Experimentation with human embryonic stem cells were approved by the Robert-Koch-Institute (www.rki.de; approval #12 from 13.09.2005 to W.H. Zimmermann according to §11 Stammzellgesetz) and the Human Embryonic stem cell (hES2) line was obtained from the lab of Prof. Gordon Keller, Toronto, Canada. hES2 line contained a targeted red fluorescence protein (tdRFP) reporter gene to the human ROSA26 locus (Irion et al., 2007). hES2 cells were initially adapted to culture with hESC medium (see appendix A2) on γ-irradiated hFFBs, prior to cardiac differentiation (Soong et al., 2012; Zimmermann et al., 2015). hESC-medium was exchanged daily until colonies covered 80% of the culture flasks.

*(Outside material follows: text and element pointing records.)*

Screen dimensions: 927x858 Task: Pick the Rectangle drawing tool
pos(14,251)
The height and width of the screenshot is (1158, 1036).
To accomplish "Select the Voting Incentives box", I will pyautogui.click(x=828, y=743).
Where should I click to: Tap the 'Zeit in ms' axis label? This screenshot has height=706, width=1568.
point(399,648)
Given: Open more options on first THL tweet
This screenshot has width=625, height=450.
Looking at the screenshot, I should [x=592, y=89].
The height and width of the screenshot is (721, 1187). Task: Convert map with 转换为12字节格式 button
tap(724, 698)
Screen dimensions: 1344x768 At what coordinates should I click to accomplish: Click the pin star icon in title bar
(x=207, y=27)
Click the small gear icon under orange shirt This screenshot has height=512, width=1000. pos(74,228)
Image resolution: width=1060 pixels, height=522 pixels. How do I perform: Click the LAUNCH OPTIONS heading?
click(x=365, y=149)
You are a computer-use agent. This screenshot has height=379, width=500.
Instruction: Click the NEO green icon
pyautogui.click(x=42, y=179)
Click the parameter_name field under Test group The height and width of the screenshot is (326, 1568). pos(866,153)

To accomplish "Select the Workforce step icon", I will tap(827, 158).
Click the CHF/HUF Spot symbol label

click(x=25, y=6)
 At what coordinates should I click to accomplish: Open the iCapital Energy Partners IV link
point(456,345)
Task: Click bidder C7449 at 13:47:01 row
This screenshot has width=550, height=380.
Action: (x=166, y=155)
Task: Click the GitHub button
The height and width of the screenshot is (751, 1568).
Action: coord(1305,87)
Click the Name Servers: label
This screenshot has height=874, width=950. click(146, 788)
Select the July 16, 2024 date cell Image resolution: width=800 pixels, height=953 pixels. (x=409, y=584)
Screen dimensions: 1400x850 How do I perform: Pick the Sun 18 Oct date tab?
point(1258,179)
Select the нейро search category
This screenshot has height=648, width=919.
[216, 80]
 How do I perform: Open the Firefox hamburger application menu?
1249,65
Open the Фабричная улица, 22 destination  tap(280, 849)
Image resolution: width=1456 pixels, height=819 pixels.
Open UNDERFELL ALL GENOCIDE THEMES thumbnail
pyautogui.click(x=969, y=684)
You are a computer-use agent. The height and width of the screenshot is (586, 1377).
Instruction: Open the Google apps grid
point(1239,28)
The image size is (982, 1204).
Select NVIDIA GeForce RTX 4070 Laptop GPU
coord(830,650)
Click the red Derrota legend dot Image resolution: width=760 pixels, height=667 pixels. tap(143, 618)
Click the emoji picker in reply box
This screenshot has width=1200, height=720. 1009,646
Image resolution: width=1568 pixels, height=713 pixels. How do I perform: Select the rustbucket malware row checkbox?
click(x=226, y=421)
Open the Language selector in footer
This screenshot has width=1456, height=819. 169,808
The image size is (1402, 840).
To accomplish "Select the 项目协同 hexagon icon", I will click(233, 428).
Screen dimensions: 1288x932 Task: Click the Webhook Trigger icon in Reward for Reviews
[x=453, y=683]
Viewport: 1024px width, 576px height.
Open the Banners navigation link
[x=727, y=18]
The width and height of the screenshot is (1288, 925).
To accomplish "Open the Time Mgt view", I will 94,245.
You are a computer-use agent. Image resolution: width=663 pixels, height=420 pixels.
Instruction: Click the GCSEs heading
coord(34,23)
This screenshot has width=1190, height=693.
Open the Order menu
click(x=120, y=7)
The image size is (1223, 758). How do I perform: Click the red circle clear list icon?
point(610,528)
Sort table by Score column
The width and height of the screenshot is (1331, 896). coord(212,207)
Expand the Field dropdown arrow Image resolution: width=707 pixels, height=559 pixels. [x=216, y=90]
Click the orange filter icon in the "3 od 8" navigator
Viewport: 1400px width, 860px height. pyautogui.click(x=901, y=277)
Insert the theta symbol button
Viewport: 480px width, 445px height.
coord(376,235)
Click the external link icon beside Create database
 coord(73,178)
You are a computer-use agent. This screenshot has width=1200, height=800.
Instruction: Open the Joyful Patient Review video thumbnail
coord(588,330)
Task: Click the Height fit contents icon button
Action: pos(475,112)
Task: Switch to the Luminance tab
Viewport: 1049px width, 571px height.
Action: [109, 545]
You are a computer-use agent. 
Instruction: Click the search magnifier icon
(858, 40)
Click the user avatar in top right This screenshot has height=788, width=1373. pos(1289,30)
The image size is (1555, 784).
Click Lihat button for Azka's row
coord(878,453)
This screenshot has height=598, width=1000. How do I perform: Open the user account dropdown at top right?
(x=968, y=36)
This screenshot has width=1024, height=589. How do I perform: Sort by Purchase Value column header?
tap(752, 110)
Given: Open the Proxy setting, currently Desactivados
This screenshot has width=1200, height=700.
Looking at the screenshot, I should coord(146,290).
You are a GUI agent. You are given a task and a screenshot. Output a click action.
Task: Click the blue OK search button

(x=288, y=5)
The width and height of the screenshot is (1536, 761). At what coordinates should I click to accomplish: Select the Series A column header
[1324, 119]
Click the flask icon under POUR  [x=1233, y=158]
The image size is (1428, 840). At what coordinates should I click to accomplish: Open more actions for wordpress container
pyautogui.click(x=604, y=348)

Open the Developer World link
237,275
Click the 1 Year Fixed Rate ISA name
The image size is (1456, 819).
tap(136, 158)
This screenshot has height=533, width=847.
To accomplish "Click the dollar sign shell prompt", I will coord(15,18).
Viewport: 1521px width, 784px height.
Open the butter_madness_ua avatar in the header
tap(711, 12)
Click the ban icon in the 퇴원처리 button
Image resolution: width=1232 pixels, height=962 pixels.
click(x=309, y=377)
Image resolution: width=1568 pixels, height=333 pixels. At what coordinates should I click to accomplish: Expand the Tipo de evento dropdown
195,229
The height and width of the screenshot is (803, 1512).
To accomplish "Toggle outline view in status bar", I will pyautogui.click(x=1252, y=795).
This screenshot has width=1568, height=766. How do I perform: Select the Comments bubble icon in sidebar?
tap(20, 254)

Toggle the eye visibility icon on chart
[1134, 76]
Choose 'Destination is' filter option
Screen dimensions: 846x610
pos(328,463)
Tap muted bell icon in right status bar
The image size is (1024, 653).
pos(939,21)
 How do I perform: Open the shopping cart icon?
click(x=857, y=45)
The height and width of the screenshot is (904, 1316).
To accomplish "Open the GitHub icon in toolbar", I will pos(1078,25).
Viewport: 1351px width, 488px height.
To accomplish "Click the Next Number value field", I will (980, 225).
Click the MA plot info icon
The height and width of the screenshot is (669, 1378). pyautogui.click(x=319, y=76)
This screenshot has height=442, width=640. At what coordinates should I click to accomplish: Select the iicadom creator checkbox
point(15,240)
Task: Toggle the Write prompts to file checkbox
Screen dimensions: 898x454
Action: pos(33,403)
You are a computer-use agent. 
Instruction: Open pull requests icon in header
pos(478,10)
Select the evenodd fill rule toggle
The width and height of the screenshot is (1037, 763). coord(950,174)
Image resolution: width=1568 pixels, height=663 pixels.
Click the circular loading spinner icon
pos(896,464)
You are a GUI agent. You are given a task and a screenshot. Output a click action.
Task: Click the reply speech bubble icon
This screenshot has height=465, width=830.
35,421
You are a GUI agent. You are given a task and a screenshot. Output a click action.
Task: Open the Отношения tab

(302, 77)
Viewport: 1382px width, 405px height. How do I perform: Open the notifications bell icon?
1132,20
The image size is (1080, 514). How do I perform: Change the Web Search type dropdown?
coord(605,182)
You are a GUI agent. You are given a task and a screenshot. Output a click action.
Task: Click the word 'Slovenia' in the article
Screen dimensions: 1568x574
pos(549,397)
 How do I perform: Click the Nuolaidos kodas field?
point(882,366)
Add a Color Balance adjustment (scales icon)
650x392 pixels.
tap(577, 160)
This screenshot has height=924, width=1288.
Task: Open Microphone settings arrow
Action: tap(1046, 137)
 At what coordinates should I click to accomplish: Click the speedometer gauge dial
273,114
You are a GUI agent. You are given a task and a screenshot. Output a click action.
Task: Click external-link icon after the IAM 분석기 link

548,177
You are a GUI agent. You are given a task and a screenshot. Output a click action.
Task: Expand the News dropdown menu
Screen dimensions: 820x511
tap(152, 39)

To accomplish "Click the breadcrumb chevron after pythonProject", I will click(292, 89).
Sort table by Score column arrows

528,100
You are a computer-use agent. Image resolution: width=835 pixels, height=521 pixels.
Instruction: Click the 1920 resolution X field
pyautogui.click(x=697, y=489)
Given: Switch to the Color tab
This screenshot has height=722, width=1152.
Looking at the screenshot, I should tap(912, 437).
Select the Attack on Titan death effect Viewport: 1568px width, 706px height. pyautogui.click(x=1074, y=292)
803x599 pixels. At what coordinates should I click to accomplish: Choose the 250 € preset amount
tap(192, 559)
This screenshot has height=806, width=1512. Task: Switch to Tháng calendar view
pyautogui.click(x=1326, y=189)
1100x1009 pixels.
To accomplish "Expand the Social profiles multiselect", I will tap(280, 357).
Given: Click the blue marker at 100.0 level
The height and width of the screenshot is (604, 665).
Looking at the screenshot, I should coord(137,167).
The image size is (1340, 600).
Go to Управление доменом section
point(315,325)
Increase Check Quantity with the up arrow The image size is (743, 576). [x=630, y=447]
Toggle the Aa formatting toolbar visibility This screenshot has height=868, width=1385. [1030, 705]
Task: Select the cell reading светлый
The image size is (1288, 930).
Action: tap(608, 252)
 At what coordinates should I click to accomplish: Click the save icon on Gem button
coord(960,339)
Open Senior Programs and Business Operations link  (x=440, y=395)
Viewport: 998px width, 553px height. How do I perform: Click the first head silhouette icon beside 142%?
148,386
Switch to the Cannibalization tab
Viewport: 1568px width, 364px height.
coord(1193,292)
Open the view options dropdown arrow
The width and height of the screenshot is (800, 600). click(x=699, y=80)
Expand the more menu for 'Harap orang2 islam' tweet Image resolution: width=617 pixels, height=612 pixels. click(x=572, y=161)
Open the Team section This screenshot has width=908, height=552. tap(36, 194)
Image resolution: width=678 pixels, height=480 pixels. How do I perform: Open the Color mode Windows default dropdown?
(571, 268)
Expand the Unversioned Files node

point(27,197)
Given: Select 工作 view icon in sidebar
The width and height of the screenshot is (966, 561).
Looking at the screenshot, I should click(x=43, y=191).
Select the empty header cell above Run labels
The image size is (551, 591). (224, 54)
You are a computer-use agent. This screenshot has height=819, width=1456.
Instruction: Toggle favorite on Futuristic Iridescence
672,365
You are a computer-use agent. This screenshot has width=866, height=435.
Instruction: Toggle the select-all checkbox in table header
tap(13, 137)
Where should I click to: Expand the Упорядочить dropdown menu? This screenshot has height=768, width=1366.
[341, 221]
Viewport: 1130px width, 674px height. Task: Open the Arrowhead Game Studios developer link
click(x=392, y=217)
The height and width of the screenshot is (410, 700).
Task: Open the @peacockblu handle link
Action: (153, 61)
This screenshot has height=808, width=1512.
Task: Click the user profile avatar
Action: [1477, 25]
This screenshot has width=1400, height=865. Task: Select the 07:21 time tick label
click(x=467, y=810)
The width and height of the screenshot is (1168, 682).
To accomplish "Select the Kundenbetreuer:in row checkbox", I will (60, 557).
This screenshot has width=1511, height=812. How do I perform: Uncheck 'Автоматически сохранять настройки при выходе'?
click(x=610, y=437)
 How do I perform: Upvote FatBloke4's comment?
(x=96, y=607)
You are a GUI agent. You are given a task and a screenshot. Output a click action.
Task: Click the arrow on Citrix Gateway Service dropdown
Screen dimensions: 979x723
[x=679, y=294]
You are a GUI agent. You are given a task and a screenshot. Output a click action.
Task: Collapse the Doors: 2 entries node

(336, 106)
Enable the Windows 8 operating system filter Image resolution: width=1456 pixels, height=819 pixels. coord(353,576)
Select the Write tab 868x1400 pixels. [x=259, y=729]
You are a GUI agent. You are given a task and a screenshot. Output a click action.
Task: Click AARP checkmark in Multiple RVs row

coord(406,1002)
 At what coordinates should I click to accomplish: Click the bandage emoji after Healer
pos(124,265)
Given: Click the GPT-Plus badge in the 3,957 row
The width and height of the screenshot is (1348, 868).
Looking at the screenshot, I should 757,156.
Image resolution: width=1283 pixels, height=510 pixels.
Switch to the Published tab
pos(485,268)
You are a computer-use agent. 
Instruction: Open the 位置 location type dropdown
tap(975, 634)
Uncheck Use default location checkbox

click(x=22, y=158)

2.1.3.2.1 hES2 2D cardiac differentiation

Cardiac differentiation in 2D culture was performed on hES2 cells using an optimized protocol (Hudson et al., 2012). All 2D differentiation experiments were performed in 24 well plates filled with 0.5 ml culture medium and cultivated at 37°C in a 5% CO₂ incubator. Briefly, hES2 cells were plated at 5 x 10⁴ cells/cm² on Matrigel (growth factor reduced)-coated plates (1:60 diluted in 1X PBS; BD Biosciences, 354320) and cultured in 1:1 with hES-medium and irradiated hFFB-conditioned medium (conditioned for 2 days) with 10 ng/ml FGF2 (seeding phase). After 24 hrs seeding, hES2 cells were rinsed with RPMI medium (see appendix A2) and subsequently cultured in Mesoderm Induction medium (see appendix A2) for 3 days, followed by Cardiac Specification medium (see appendix A2) for 8 days, and thereafter Maturation medium for 1 day (see appendix A2). Differentiated cells were then cultivated for 5 days in Selection medium (0.28 ml/cm²; see appendix A2) to enrich the CM populations and eliminate non-myocytes via metabolic selection (Tohyama et al., 2013). Cells were then cultivated for a further 7 days in Maturation medium.

2. Materials and Methods

2.1.3.2.2 Single cell dissociation of hES2-cardiomyocyte monolayers

Enriched CM populations derived from hES2 cardiac differentiation in monolayer culture (Section 2.1.3.2.1) were dissociated into single cells. Cells were washed twice in 1X PBS. Next, cells were incubated with Accutase solution (See appendix A2; 0.1 ml/cm²) for 4 mins at RT. Cells were then incubated for a further 10-15 mins at 37 °C, until cells were detached from culture flasks and dissociated into single cells. The digestion procedure was deactivated with the addition of a threefold amount of serum-free CM medium containing 5 µmol/l Rock inhibitor (see appendix A2). Cells were triturated to aid in single cell dissociation, transferred into fresh polypropylene tubes and counted using the CASY counter (Section 2.1.2.3.5) to determine cell number and viability. Cells were subsequently used for experiments, with a small cell fraction (~1 x 10⁶ cells) fixed in 70% ethanol (EtOH) to assess the purity of CMs via Flow cytometry analysis (Section 2.1.4).